Author: Eric Marsden eric.marsden@risk-engineering.org.

This notebook contains an introduction to the use of Python and SciPy to analyze data concerning earthquakes.

```
import numpy
import scipy.stats
import pandas
import seaborn as sns
import matplotlib.pyplot as plt
```

The USGS provides data on earthquakes that occurred throughout the world at https://earthquake.usgs.gov/earthquakes/search/. For convenience, we have extracted data for 2017 earthquakes of magnitude larger than 5 in CSV format.

```
data = pandas.read_csv("https://risk-engineering.org/static/data/earthquakes-2017.csv")
data.head()
```

```
len(data)
```

Let's clean up the data a little.

```
data.time = pandas.to_datetime(data.time)
data.sort_values('time', inplace=True)
```

Plot the data to see whether we can identify any visible patterns.

```
fig = plt.figure()
fig.set_size_inches(20, 4)
plt.plot(data.time, data.mag, '.');
plt.ylabel("Magnitude");
```

There's no visible trend in this time series.

Let's examine the distribution of earthquake magnitudes (recall that we only have data for earthquakes of magnitude larger than 5).

```
data.mag.hist(density=True, alpha=0.5, bins=30)
plt.xlabel("Earthquake magnitude")
plt.title("Histogram of earthquake magnitudes");
```

Earthquake arrivals follow a Poisson process.
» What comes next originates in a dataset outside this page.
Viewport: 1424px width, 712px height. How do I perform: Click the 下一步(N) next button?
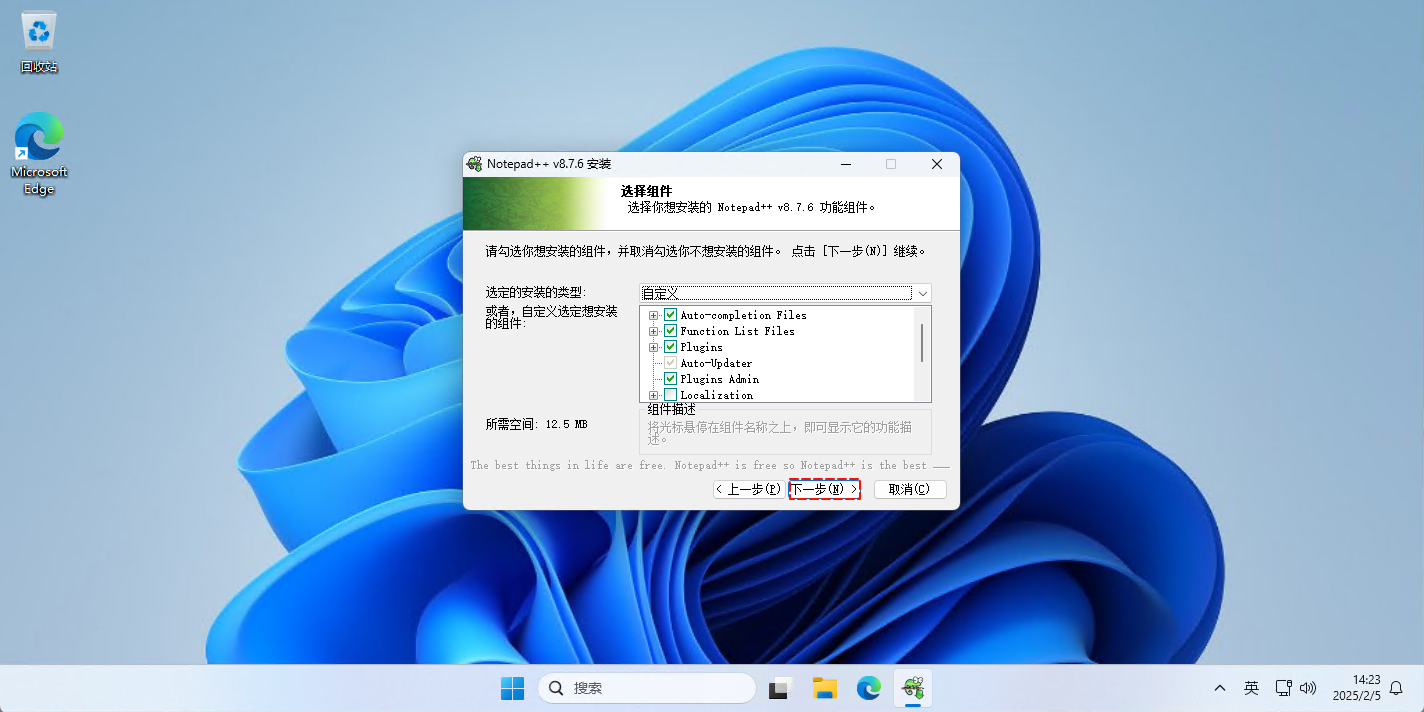pos(824,489)
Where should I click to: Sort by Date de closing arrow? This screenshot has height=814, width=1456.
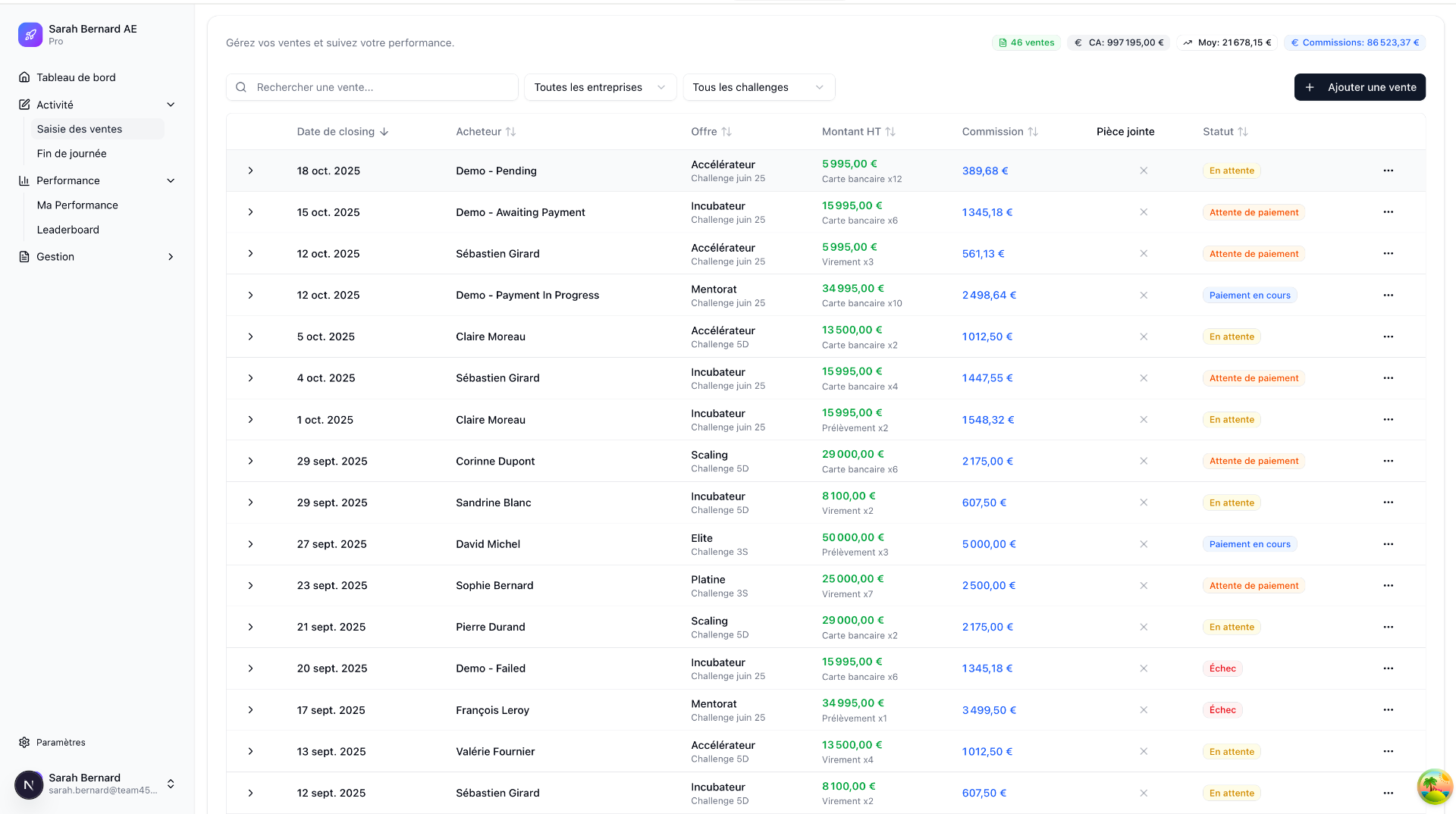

This means that interarrival times follow an exponential distribution.

```
duration = data.time.max() - data.time.min()
density = len(data) / float(duration.days)
density # events per day
```

We can attempt to fit an exponential distribution to the interarrival times.

```
# calculate the time delta between successive rows and convert into days
interarrival = data.time.diff().dropna().apply(lambda x: x / numpy.timedelta64(1, 'D'))
support = numpy.linspace(interarrival.min(), interarrival.max(), 100)
interarrival.hist(density=True, alpha=0.5, bins=30)
plt.plot(support, scipy.stats.expon(scale=1/density).pdf(support), lw=2)
plt.title("Duration between 5+ earthquakes", weight='bold')
plt.xlabel("Days");
```

It looks like the inter-event times do indeed fit an exponential distribution well. To check, generate a quantile-quantile plot against the exponential distribution.

```
shape, loc = scipy.stats.expon.fit(interarrival)
scipy.stats.probplot(interarrival, dist='expon', sparams=(shape, loc), plot=plt.figure().add_subplot(111))
plt.title("Exponential QQ-plot of interarrival time");
```

A correlogram or autocorrelation plot tests whether elements of a time series are positively correlated, negatively correlated, or independent of each other. This is important to detect trends or cycles in time series data.

```
plt.acorr(interarrival, maxlags=200)
plt.title("Autocorrelation of earthquake timeseries data");
```

There is no visible trend in this time series data (note that we are only examining large earthquakes; the same plot concerning all earthquakes would likely show correlations at small numbers of days, because large earthquakes tend to trigger small aftershocks in the following days, or sometimes large quakes are preceded by small earthquakes).

```
```